Даже не знаю, Питер, как вам это объяснить... Почему-то у меня сложилось впечатление, что бесполезно противиться ему, пока не настанет момент бороться за жизнь. Я думала, что все-таки смогу найти какие-то доводы, чтобы он меня не трогал... потому что он был таким мягким, когда я не возражала ему. Он сел рядом со мной на кровать. "Сиди тихо", - сказал он и начал протирать мне лицо мокрым полотенцем. Он... он, представляете, делал это почти нежно. А потом вытер мне плечи и руки и... я ведь была все равно что голая. Потом принялся смывать грязь с моих ног и со ступней, которые были все избиты и кровоточили.

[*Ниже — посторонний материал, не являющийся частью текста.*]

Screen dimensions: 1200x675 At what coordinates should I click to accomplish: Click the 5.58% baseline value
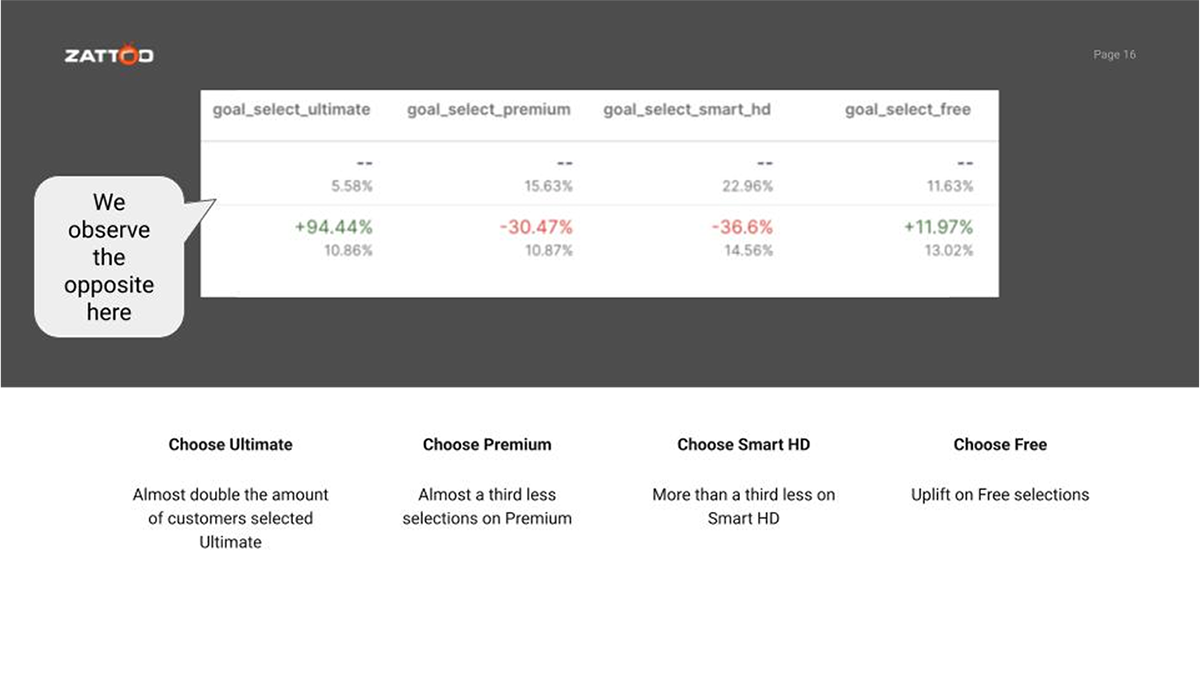[x=352, y=186]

И все время говорил со мной так ласково, как с обиженным ребенком. "Вот видишь, я не хочу сделать тебе больно... видишь, я хочу только одного - чтобы мы полюбили друг друга... хочу..."

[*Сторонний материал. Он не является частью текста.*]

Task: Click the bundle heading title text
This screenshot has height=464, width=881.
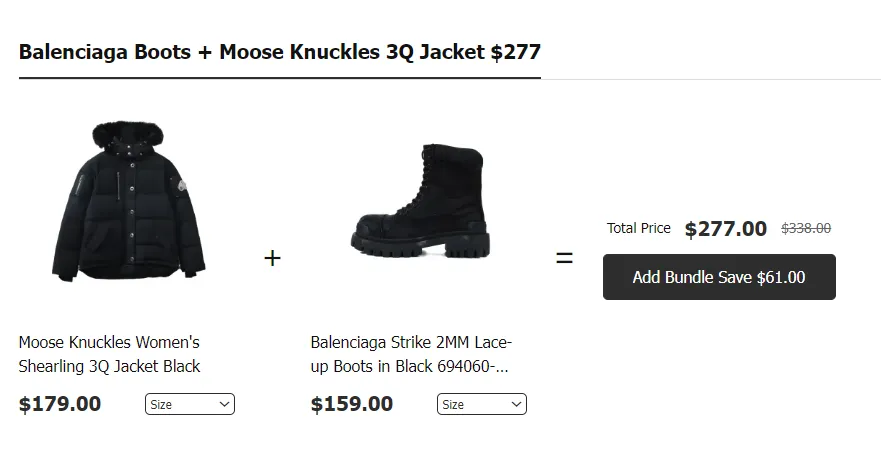Action: tap(279, 52)
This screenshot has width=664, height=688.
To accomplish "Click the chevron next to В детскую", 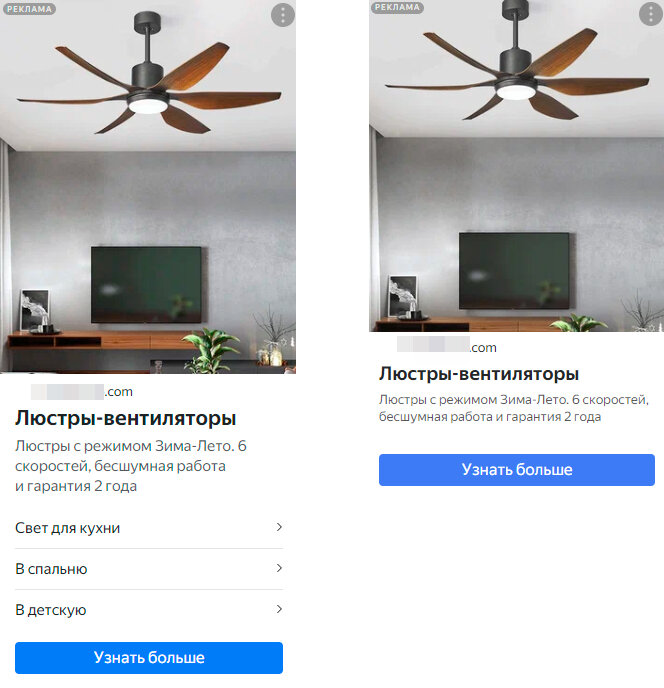I will 279,609.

У меня все еще была абсурдная надежда, что я сумею его уговорить. Я пыталась объяснить ему, как малому ребенку, что сейчас, когда я так перепугана, я не могу чувствовать того, чего он ждет от меня. Он слушал меня, и по его напряженному лицу было видно, что он делает огромные усилия, чтобы сконцентрироваться на моих словах и понять меня. И он продолжал гладить меня, а я изо всех сил сдерживалась, чтобы не закричать. "Нам некуда торопиться", - сказал он. Потом спросил, люблю ли я музыку, и я сказала, что люблю. Мне было все равно, о чем он станет говорить, лишь бы не о своей любви ко мне. Вы не поверите, но он встал, чтобы взять принесенную гитару с бюро, куда он положил ее при входе. Потом сел на стул напротив меня и стал играть и петь - эти старинные баллады вроде "Молли Мэлон" и "Синекрылая бабочка" и Бог знает что еще, - словом, все пел и пел. Он ухаживал за мной, Питер, представляете?! Я подбадривала его и нахваливала, потому что, пока он играл, он не трогал меня. Это продолжалось довольно долго, и все время я понимала, что только оттягиваю страшный момент - и что тогда буду делать, просто не знаю. Наконец он перестал петь и отложил гитару в сторону. Он подошел и сел рядом со мной и снова стал ласково гладить меня своими жуткими руками. "Ты видишь, Линда, я не хочу тебя обижать, - сказал он. - Но я больше не могу ждать, ты можешь это понять или нет?"
И я начала унижаться перед ним, умолять его не трогать меня. Снова и снова я убеждала его в том, что это невозможно, недопустимо! И вдруг я увидела, что глаза у него стали жестокими. Как бы это сказать... В них была не злоба, а... скорее, смертельное разочарование. Не сказав ни слова, он неожиданно встал, вышел из комнаты и запер за собою дверь. Я продолжала сидеть на кровати и вся дрожала от страха... Питер, в чем здесь дело? Почему женщины считают свое тело таким священным, что, если ее возьмут против ее воли, чувствует себя навсегда опустошенной и разбитой?
Питер не отвечал. Он думал о своей искалеченной ноге и о том, как в течение долгого времени чувствовал себя объектом позора. Он испытывал невыносимое унижение, и Линда трепетала перед возможностью такого же унижения.
- Я с напряжением ждала, что будет дальше, - продолжала Линда. Спрашивала себя, что случится, если я просто сдамся и постараюсь, чтобы все прошло по возможности безболезненно. Но при этой мысли меня стало тошнить, я буквально задыхалась, пытаясь подавить эти приступы рвоты. Я не могла подчиниться ему, чего бы это мне ни стоило. А потом Джордж вернулся и снова запер дверь. Он принес целый косметический набор: тени для век, губную помаду, компактную пудру с румянами. Он сел рядом и сказал: "Если это не можешь быть ты, то пусть будет другая девушка".